Referring to FIGS. 1 and 2, an RF combiner includes an input switch 10, an output switch 60, an impedance-matching transmission network 30 and a control circuit 80 according to an embodiment of the present invention. The impedance-matching transmission network 30 connects the input switch 10 to the output switch 60 electrically. The control circuit 80 is electrically connected to the input switch 10 and the impedance matching transmission network 30.


The input switch 10 is preferably a single-poled 2N-throw RF switch such as a single-poled 8-throw (“SP8T”) switch. Half of the stationary contacts of the single-poled 2N-throw RF switch are used as input channels 11, 12, 13 and 14 of the input switch 10. The other stationary contacts of the single-poled 2N-throw RF switch are used as switching elements 21, 22, 23 and 24 of the impedance-matching transmission network 30. The input channels 11, 12, 13 and 14 and the switching elements 21, 22, 23 and 24 are connected to a center connection point 20 under the control of the control circuit 80.


Each of the input channels 11, 12, 13 and 14 of the input switch 10 receives an input signal. Thus, there is characteristic impedance Z0 at each of the input channels 11, 12, 13 and 14. The input signals include but not limited to RF signals, microwave frequency signals and signals at higher frequencies.


There is respective transformation impedance at each of the switching elements 21, 22, 23 and 24 as part of the impedance-matching transmission network 30. To this end, each of the switching elements 21, 22, 23 and 24 is sized according to the respective transformation impedance. The size includes length and/or cross-sectional width.


The output switch 60 is preferably a high-power single-pole N-throw switch such as single-pole 4-throw (“SP4T”) switch. The single-pole N-throw switch includes four input channels 61, 62, 63 and 64 which are all connected to an output port 65 electrically. The input channels 61, 62, 63 and 64 are connected to the switching elements 21, 22, 23 and 24 via impedance transmission lines 31, 32, 33 and 34, respectively. Hence, impedance at each of the input channels 61, 62, 63 and 64 is identical to the impedance at a corresponding one of the input channels 11, 12, 13 and 14 of the input switch 10.

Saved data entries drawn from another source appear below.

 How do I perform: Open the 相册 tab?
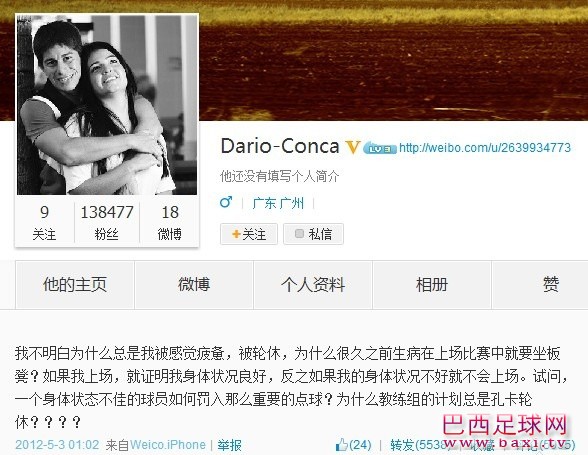pos(432,285)
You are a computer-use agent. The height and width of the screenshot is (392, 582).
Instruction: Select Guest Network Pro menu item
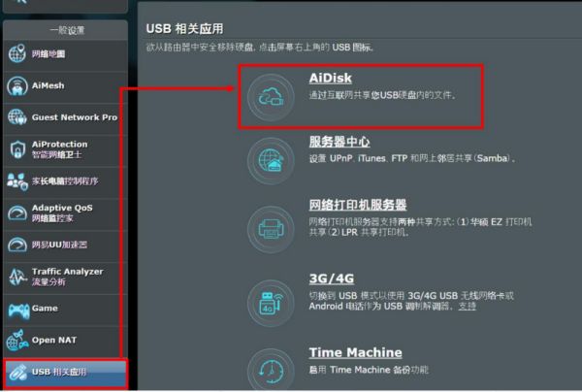click(x=65, y=117)
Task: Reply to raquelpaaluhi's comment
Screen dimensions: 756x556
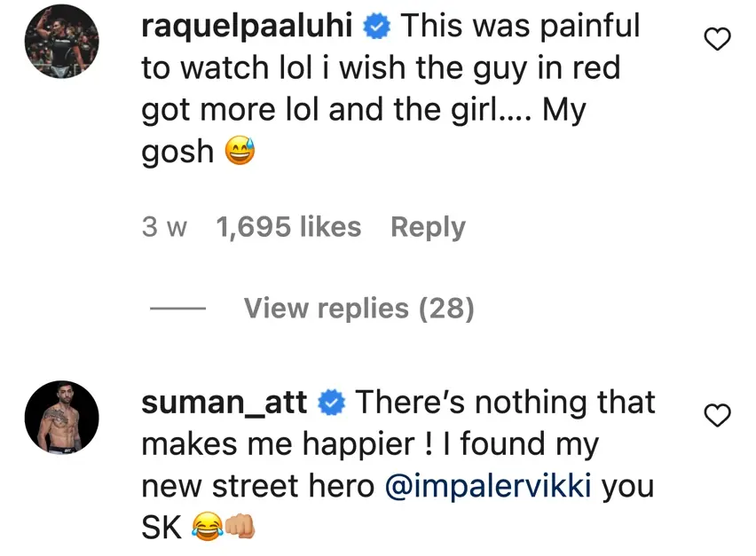Action: (x=428, y=227)
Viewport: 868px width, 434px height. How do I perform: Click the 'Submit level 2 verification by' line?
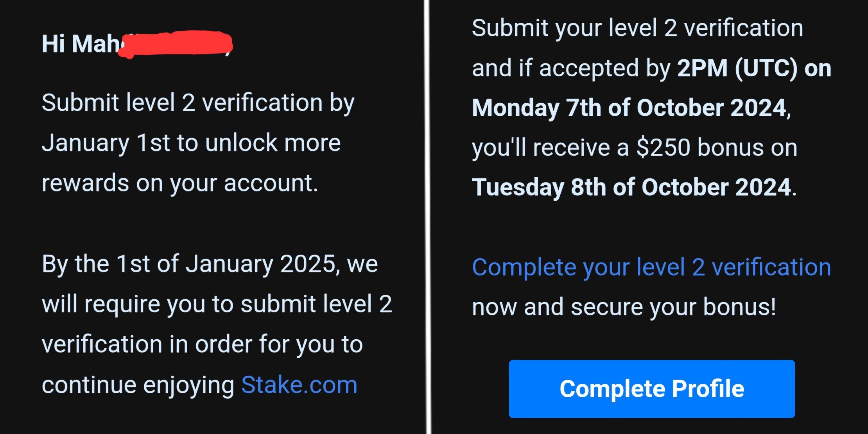point(198,104)
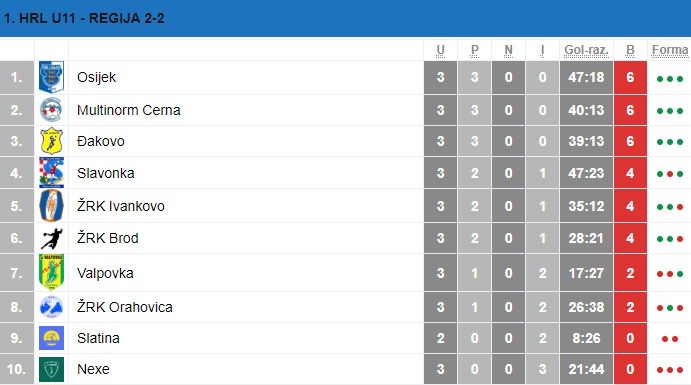Click the Multinorm Cerna club logo
The image size is (691, 385).
point(51,110)
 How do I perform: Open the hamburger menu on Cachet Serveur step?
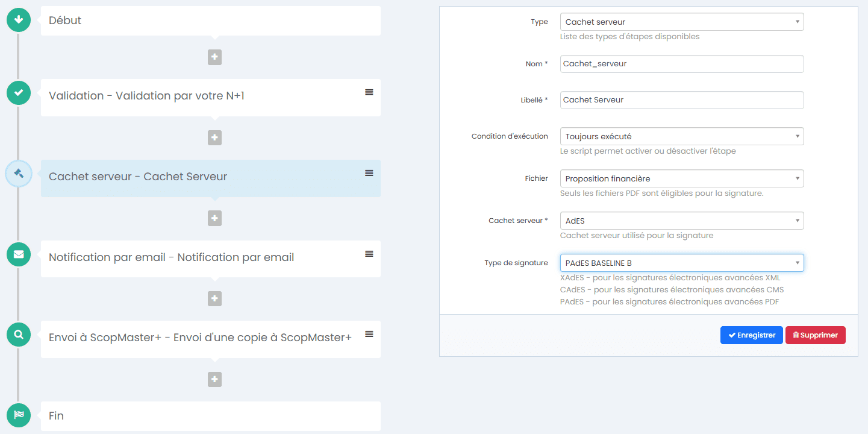(x=368, y=173)
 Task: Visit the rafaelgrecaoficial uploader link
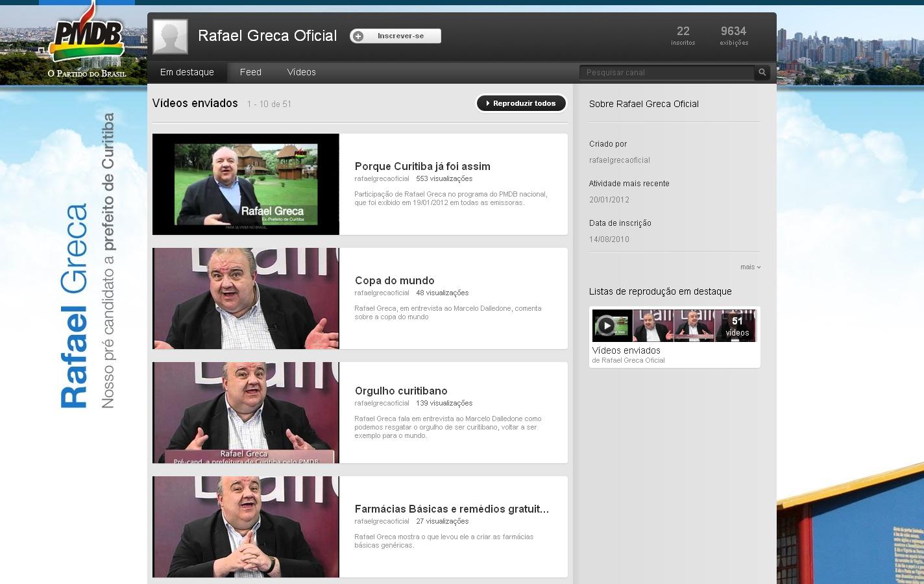pos(382,178)
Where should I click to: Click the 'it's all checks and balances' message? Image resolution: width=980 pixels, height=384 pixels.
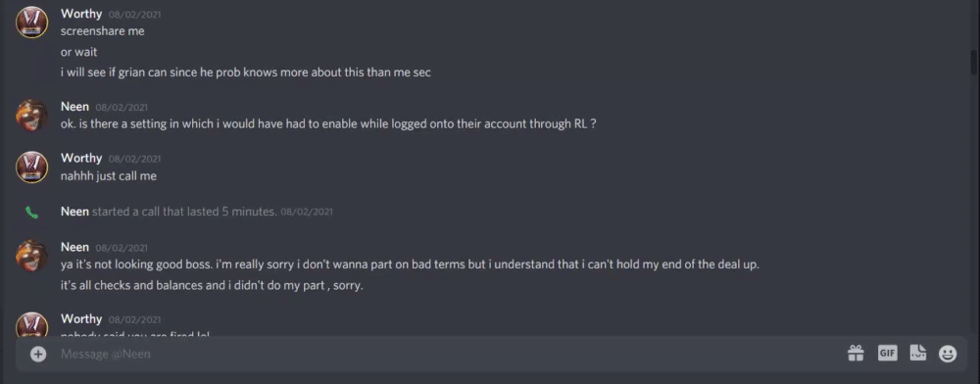pyautogui.click(x=212, y=286)
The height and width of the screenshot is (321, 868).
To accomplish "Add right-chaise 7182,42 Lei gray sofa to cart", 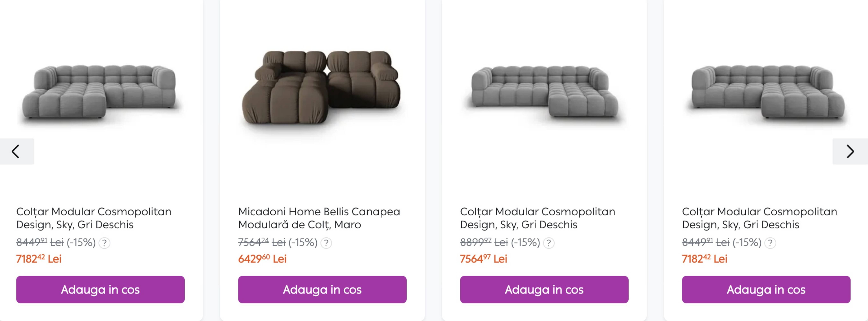I will (766, 290).
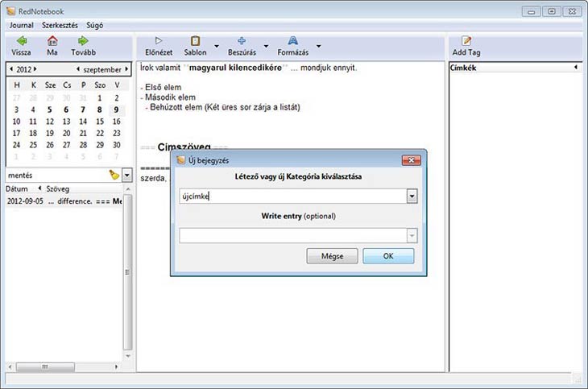Click the Formázás format icon
588x389 pixels.
point(292,41)
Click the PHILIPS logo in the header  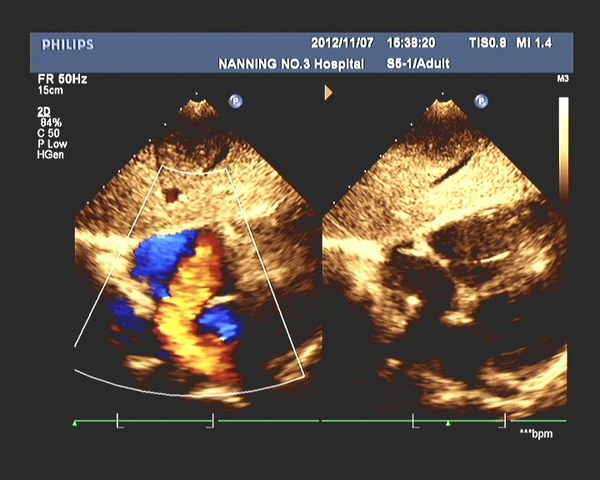tap(68, 45)
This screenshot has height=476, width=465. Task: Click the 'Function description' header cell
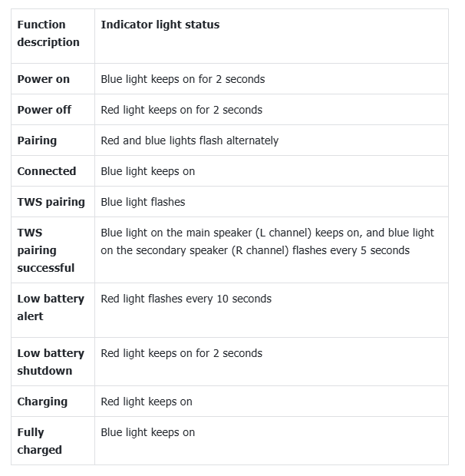(48, 34)
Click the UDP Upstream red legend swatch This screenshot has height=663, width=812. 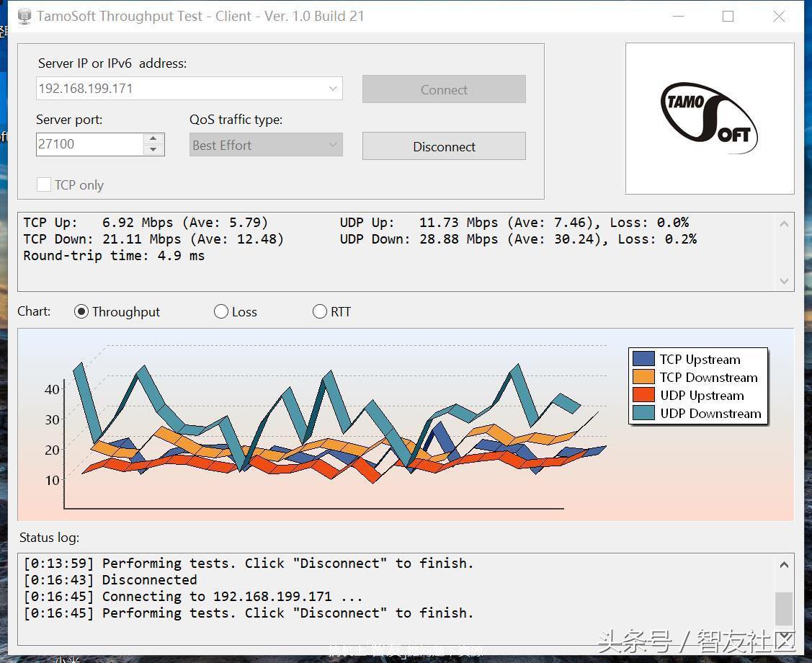point(643,395)
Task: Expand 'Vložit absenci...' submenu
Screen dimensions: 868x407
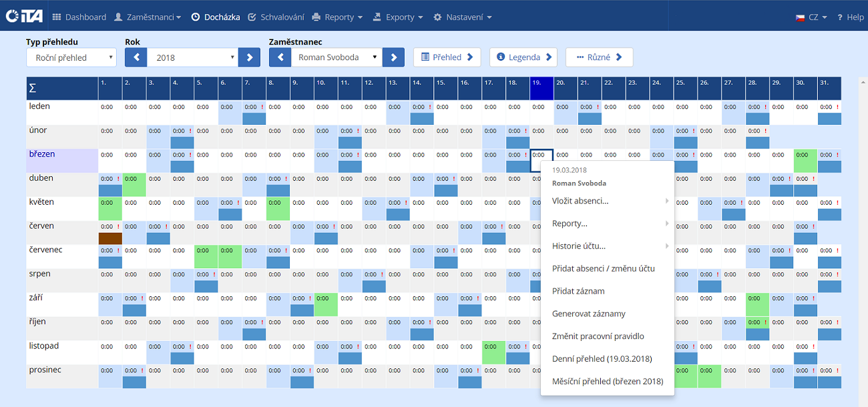Action: point(580,201)
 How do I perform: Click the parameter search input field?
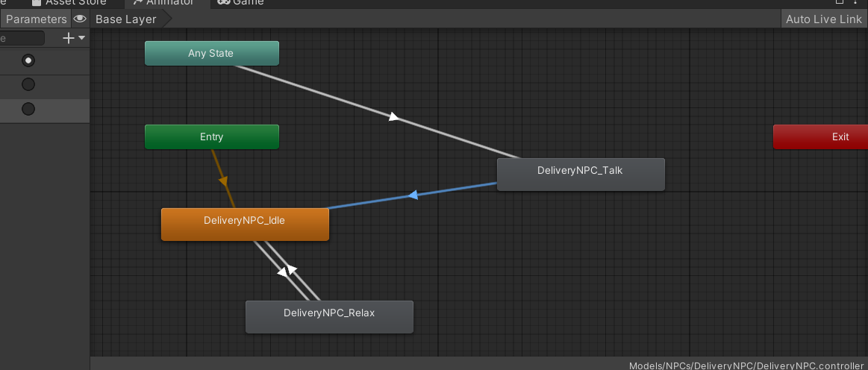[21, 38]
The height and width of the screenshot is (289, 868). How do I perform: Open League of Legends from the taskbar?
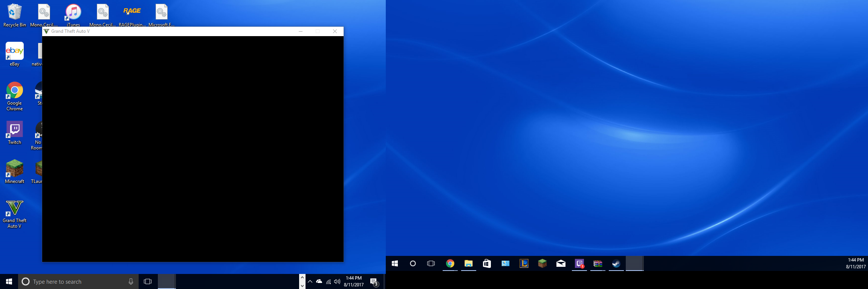tap(524, 263)
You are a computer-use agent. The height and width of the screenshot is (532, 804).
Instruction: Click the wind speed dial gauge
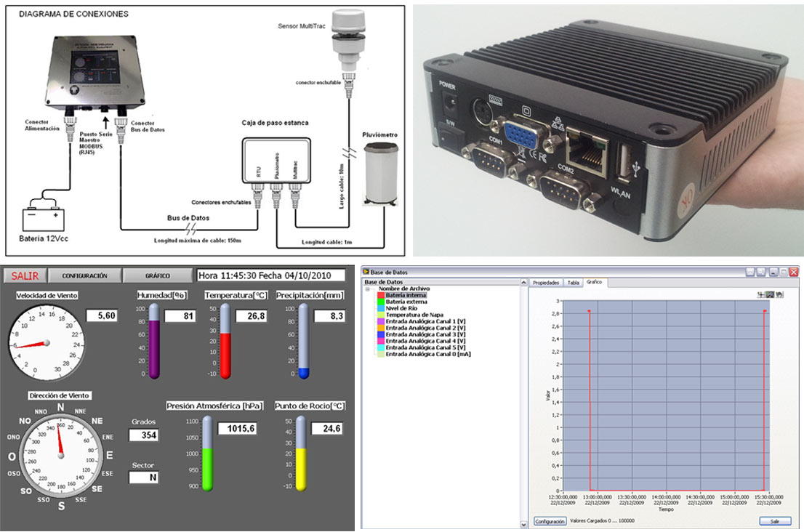(x=46, y=341)
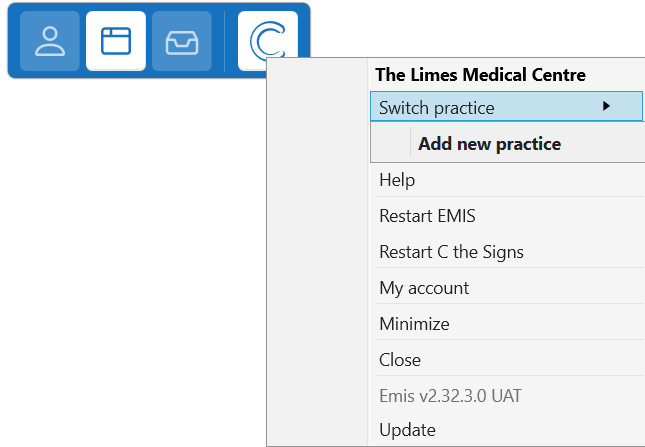Click the vertical divider in the blue toolbar
The width and height of the screenshot is (645, 447).
tap(225, 41)
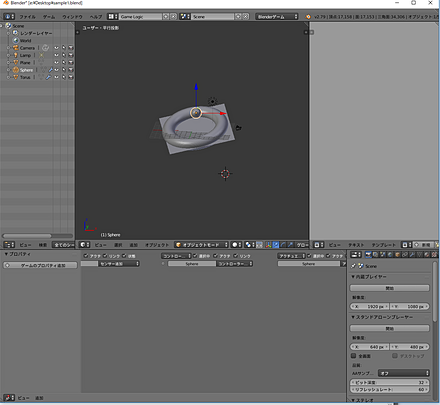Viewport: 440px width, 405px height.
Task: Open the ファイル menu
Action: point(27,17)
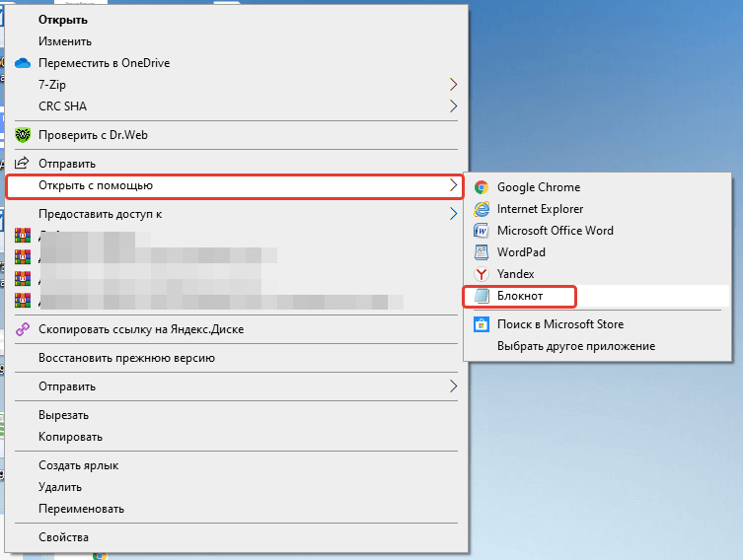Expand the lower Отправить submenu arrow
The height and width of the screenshot is (560, 743).
[x=454, y=386]
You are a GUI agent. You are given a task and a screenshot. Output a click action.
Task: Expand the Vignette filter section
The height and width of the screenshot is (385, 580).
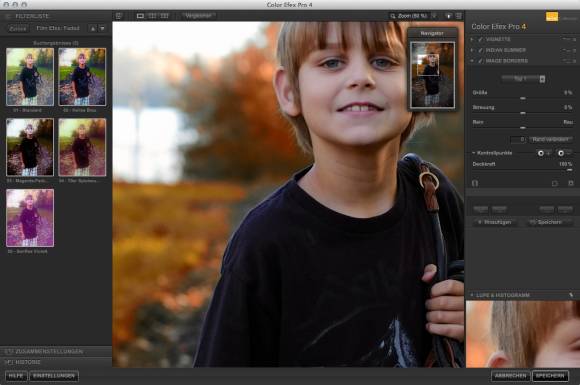472,39
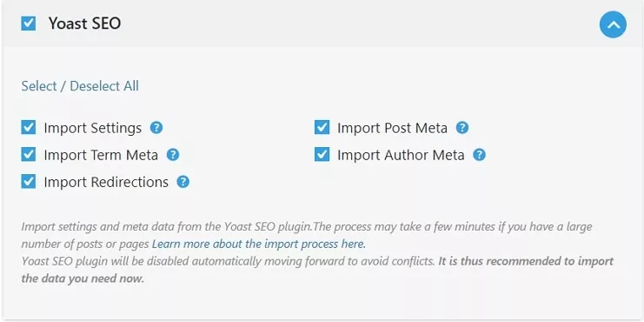Uncheck the Yoast SEO header checkbox
Screen dimensions: 644x322
[29, 23]
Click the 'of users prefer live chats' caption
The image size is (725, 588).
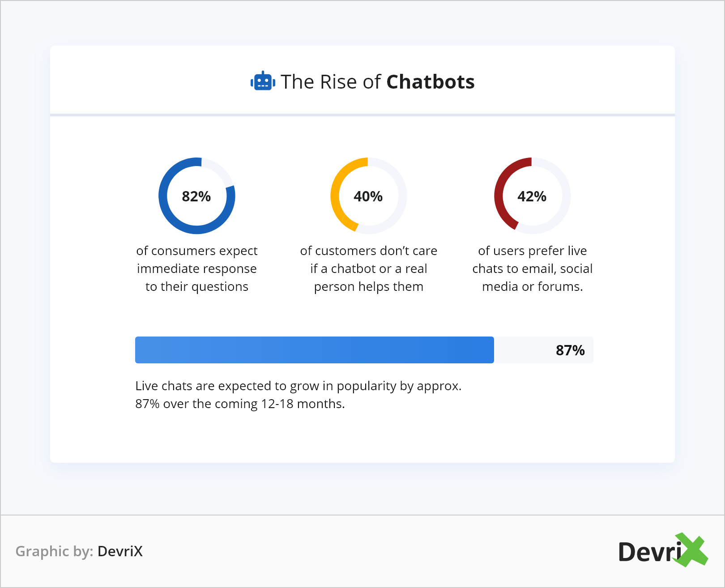pos(532,260)
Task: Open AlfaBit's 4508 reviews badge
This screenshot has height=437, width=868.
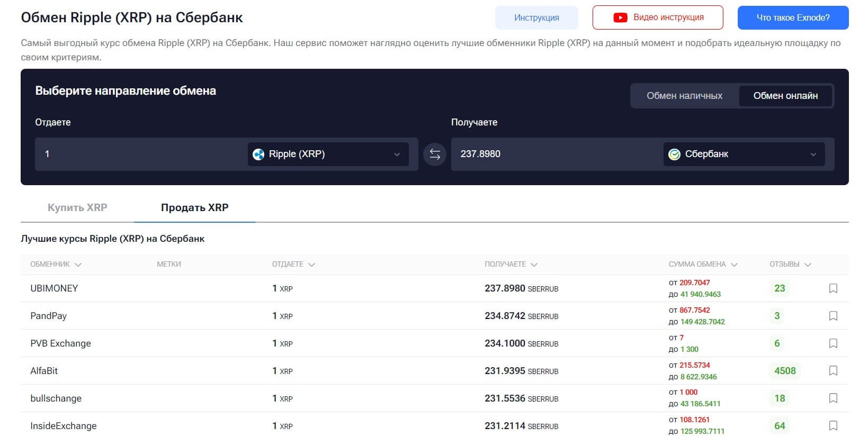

The impedance-matching transmission network 30 includes the switching elements 21, 22, 23 and 24 and the impedance transmission lines 31, 32, 33 and 34 for connecting the switching elements 21, 22, 23 and 24 to the input channels 61, 62, 63 and 64. The impedance transmission lines 31, 32, 33 and 34 are impedance-controlled RF transmission lines including but not limited to coaxial cables, coaxial structures built therein, circuit board transmission lines and microstriplines.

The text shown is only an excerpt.